I decided to do it. It took thirty seconds’ contemplation and one nod from Viviana to decide. I decided to move back to the street I’d grown up on and live in Mrs. Goldberg’s house with Clare and Viviana. It wasn’t what I’d hoped for, and I didn’t see how in the world it could work, but I decided to jump in and figure out later how to do it. How to do it and how to love it. I got on the phone that night and broke the news to Linny and began my campaign of persuading her to go to law school down the road from where I’d live, and I quit my job at the café, hired the cheapest moving company I could find, and talked my landlord out of six months’ rent and into taking down my chandelier.
And then, that night, I went into my room to find a story about a girl and a bear and a bleak, enchanted winter lying on my bed. I remembered the battered cover. The story had been in Clare’s backpack the first night she’d slept in my apartment, and I assumed Clare had left it on the bed, until I opened it to find a sheet of paper. The words written on the paper said Clare’s Christmas gift to us. A book she made for Viviana, but Clare decided you and I should share it instead. Your turn. Be brave. Love, Teo.
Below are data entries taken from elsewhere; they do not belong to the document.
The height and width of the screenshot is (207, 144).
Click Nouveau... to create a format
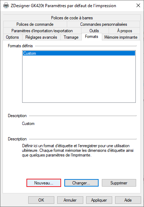tap(44, 183)
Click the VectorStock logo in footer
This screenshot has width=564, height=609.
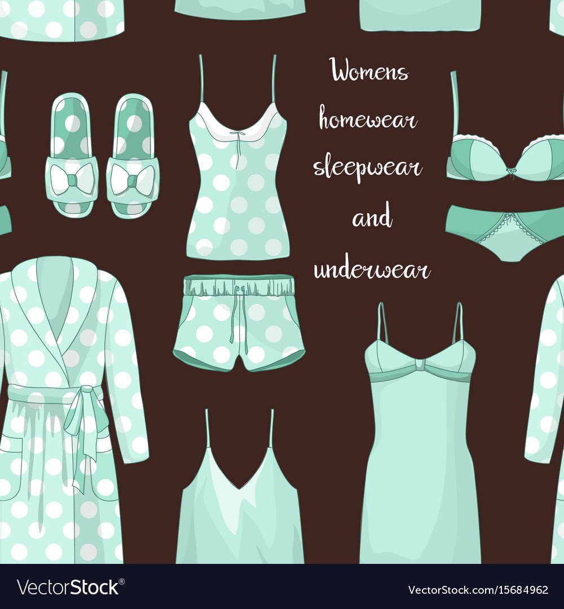pos(68,589)
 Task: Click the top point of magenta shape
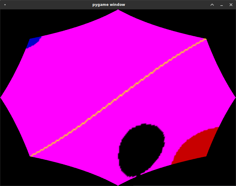click(118, 11)
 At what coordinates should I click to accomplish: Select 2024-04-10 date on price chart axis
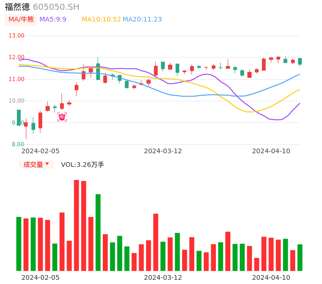271,151
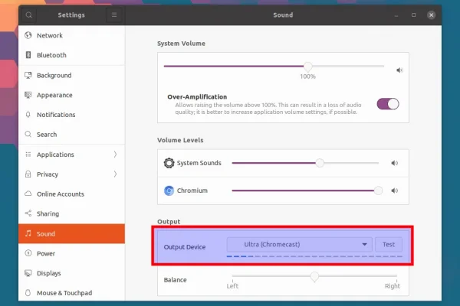Click the System Sounds gear icon
Image resolution: width=460 pixels, height=306 pixels.
[169, 163]
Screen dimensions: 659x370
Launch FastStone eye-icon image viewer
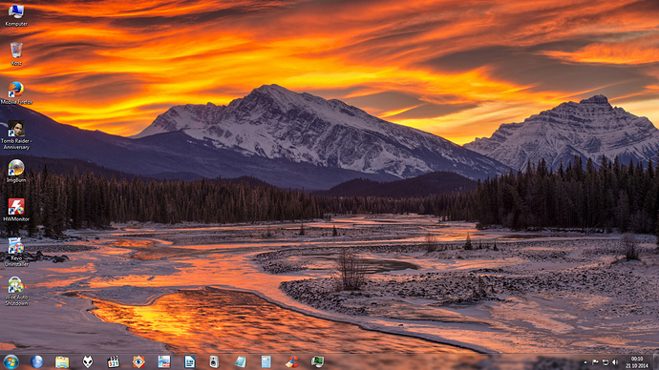[x=138, y=361]
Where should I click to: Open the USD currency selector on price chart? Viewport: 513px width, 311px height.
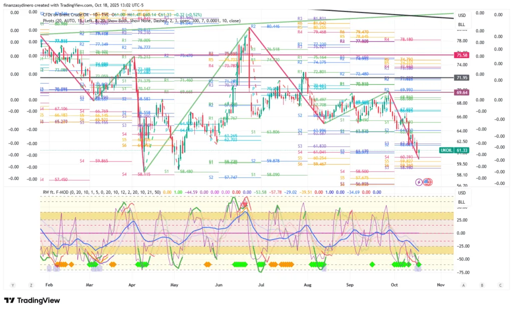461,15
I pressed a finger to his name and kissed the page like the lovesick girl I was, and then I read the story. I read it and I finished reading and I thought about it until the sun came up. The story was gorgeous and devastating, and it left me with a choice of two possible interpretations, like two paths. Both paths were rutted, difficult; either one would jar my bones and rattle my soul, but one was easier than the other. The easy interpretation was that Viviana’s illness had terrified Clare so completely that she had longed for an endless sleep, the particulars of which I couldn’t bring my imagination to imagine. The easiness lay in the conclusion that a child who had been this frightened should not be made to live alone again with the woman who had frightened her. The child needed me.
But there was something different one could take from the story, something both difficult and difficult to explain. When winter fell, it wasn’t only Annika’s world that the brute frost drained of life, but her very own flesh and hair and eyes, and, despite all his strength and goodness, even John the Bear couldn’t help Annika. Only spring’s return, getting her old world back, would save her. If you looked at the story this way, you’d see that there’s a power at the heart of mothers and their children—a mysterious connection no one else can touch. I could live with Clare and Viviana for a hundred years without ever coming close. Two roads diverged in a yellow wood. Be brave, Teo had written. I stood at that fork in the road and waited to be brave enough.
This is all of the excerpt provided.